Facets available for querying cellxgene data

FACETS is a character vector of common fields used to subset cellxgene data.

facets() is used to query the cellxgene database for current values of one or all facets.

facets_filter() provides a convenient way to filter facets based on label or ontology term.

Usage

FACETS

facets(cellxgene_db = db(), facets = FACETS)

facets_filter(facet, key = c("label", "ontology_term_id"), value, exact = TRUE)

Format

FACETS is an object of class character of length 8.

Arguments

cellxgene_db: an (optional) cellxgene_db object, as returned by db().
facets: a character() vector corersponding to one of the facets in FACETS.
facet: the column containing faceted information, e.g., sex in datasets(db).
key: character(1) identifying whether value is a label or ontology_term_id.
value: character() value of the label or ontology term to filter on.

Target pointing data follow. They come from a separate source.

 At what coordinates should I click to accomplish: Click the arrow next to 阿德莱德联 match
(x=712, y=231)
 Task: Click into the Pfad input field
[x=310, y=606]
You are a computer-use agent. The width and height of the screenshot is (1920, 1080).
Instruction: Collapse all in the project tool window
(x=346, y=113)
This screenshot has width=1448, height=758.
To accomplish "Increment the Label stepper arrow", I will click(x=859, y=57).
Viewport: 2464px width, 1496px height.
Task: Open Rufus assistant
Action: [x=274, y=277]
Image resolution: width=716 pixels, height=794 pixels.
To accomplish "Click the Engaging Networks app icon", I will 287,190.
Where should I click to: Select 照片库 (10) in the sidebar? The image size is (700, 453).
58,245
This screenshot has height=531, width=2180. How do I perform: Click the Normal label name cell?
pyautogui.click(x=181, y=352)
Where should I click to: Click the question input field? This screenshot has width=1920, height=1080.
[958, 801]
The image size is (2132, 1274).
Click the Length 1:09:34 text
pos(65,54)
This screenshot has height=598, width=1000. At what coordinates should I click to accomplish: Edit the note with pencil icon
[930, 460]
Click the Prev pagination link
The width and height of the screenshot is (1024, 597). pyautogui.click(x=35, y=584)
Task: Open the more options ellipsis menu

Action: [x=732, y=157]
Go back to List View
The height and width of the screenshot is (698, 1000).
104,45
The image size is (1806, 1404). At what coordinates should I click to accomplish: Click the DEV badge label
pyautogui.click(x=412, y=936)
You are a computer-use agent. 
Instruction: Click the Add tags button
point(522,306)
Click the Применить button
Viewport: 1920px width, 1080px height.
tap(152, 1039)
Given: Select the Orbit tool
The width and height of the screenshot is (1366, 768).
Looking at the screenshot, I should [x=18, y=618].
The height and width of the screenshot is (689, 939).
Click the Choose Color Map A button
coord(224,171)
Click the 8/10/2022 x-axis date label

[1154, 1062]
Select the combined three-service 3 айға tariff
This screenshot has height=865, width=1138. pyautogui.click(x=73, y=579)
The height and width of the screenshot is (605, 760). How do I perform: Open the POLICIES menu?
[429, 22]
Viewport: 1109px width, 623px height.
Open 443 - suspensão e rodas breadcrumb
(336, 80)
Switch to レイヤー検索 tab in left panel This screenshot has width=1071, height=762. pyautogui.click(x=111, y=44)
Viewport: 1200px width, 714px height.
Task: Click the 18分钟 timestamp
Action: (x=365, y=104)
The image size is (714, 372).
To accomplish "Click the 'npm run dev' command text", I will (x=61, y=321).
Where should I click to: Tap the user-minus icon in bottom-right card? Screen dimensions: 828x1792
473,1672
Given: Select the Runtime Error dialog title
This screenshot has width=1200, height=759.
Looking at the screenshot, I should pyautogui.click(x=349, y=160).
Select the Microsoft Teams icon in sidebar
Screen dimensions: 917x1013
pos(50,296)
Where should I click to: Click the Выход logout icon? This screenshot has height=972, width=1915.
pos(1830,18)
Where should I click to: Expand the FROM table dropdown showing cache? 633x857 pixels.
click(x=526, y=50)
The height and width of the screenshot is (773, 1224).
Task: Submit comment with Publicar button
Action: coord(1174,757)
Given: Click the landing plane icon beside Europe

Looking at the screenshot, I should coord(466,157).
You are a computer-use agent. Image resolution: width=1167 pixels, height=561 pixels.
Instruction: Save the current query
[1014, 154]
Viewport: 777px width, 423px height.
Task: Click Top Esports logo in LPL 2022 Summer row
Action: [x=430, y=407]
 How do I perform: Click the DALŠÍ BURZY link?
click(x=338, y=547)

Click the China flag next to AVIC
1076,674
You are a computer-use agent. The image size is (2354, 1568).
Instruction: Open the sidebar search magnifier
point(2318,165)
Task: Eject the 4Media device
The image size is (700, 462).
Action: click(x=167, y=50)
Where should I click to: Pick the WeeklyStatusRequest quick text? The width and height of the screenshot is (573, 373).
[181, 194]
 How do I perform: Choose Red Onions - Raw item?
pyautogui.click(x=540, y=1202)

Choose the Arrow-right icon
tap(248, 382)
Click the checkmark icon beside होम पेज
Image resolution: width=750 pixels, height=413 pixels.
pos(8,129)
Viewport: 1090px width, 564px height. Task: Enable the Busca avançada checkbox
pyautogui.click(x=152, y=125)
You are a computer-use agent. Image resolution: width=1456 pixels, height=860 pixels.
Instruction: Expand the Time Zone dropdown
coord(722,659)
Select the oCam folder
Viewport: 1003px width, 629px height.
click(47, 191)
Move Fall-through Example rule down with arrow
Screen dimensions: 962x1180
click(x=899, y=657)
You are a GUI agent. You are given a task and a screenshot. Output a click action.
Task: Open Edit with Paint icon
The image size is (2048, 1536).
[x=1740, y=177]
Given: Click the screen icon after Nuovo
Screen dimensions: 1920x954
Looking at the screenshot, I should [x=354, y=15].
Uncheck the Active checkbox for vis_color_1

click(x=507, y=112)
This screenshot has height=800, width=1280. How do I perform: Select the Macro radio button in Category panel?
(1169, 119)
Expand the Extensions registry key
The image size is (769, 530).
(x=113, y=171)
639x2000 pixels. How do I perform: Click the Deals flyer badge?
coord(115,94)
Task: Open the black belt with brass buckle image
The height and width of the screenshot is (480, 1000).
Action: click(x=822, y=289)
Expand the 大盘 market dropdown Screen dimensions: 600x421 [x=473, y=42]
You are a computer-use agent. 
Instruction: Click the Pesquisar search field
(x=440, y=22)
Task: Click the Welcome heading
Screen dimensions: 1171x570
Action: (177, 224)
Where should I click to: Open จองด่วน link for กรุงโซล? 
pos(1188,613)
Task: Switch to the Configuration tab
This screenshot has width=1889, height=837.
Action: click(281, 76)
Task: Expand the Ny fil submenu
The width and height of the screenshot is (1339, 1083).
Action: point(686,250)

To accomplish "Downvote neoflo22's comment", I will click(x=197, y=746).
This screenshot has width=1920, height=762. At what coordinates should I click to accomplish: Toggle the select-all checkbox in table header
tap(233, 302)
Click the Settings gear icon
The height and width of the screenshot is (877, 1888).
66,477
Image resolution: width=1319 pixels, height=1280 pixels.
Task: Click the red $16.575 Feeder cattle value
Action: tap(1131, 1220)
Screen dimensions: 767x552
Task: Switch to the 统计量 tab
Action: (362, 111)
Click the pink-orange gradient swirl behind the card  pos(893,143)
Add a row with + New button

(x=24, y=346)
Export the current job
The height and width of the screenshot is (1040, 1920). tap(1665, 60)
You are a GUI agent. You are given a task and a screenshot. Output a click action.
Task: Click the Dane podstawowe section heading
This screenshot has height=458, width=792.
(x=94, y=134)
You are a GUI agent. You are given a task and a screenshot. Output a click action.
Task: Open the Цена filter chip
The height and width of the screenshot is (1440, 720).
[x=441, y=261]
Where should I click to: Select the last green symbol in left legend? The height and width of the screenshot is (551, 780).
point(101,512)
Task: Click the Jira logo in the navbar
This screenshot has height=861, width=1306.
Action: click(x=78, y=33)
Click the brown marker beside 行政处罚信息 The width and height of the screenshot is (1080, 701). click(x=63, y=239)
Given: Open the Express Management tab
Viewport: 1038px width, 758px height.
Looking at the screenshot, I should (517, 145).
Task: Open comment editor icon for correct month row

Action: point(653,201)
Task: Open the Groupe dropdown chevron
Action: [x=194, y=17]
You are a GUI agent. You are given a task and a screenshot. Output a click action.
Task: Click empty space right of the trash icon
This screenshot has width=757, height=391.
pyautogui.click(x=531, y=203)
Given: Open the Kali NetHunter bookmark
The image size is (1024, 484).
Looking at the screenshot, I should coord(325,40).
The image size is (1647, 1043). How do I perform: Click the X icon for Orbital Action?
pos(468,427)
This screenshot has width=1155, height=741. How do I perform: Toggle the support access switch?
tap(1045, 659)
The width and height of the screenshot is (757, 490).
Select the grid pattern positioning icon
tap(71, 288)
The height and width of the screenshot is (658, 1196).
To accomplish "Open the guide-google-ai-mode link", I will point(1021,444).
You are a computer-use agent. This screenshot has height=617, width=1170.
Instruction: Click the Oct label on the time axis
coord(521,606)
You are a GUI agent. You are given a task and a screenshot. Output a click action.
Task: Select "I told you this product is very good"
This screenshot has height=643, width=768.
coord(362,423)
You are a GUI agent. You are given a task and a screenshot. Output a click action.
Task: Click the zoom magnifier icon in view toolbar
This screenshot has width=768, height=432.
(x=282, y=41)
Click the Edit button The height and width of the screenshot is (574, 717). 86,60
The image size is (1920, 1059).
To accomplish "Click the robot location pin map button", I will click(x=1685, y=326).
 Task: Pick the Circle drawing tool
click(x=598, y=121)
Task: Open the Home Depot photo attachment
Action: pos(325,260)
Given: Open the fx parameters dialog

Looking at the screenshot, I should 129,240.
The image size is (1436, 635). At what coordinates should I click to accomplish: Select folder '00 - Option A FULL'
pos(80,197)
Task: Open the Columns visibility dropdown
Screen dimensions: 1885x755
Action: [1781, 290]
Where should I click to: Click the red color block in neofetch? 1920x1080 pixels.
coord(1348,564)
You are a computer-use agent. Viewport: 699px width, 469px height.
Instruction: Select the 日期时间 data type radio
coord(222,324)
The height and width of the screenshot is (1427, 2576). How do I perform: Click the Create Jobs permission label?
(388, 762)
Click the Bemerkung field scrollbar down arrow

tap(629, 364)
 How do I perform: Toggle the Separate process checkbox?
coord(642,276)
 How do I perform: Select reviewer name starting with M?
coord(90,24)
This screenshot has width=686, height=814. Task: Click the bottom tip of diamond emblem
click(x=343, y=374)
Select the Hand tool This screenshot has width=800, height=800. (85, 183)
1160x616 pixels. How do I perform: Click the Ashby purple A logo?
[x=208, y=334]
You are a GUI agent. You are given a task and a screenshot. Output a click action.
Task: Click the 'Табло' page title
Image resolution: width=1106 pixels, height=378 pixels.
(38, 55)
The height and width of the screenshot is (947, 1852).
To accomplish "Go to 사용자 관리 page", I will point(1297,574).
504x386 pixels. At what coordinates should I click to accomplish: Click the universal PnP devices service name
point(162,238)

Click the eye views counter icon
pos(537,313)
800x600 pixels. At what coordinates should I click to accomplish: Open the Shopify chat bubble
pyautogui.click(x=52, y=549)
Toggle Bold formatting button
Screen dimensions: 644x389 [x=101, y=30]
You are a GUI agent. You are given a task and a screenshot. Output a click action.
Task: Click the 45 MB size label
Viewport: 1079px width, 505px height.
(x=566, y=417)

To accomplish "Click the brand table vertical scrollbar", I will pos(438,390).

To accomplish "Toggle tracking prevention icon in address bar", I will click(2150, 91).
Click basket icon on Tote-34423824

The value may be a vector with length(value) > 0 for exact matchs (exact = TRUE, default), or a character(1) regular expression.
exact: logical(1) whether values match exactly (default, TRUE) or as a regular expression (FALSE).

Value

facets() returns a tibble with columns facet, label, ontology_term_id, and n, the number of times the facet label is used in the database.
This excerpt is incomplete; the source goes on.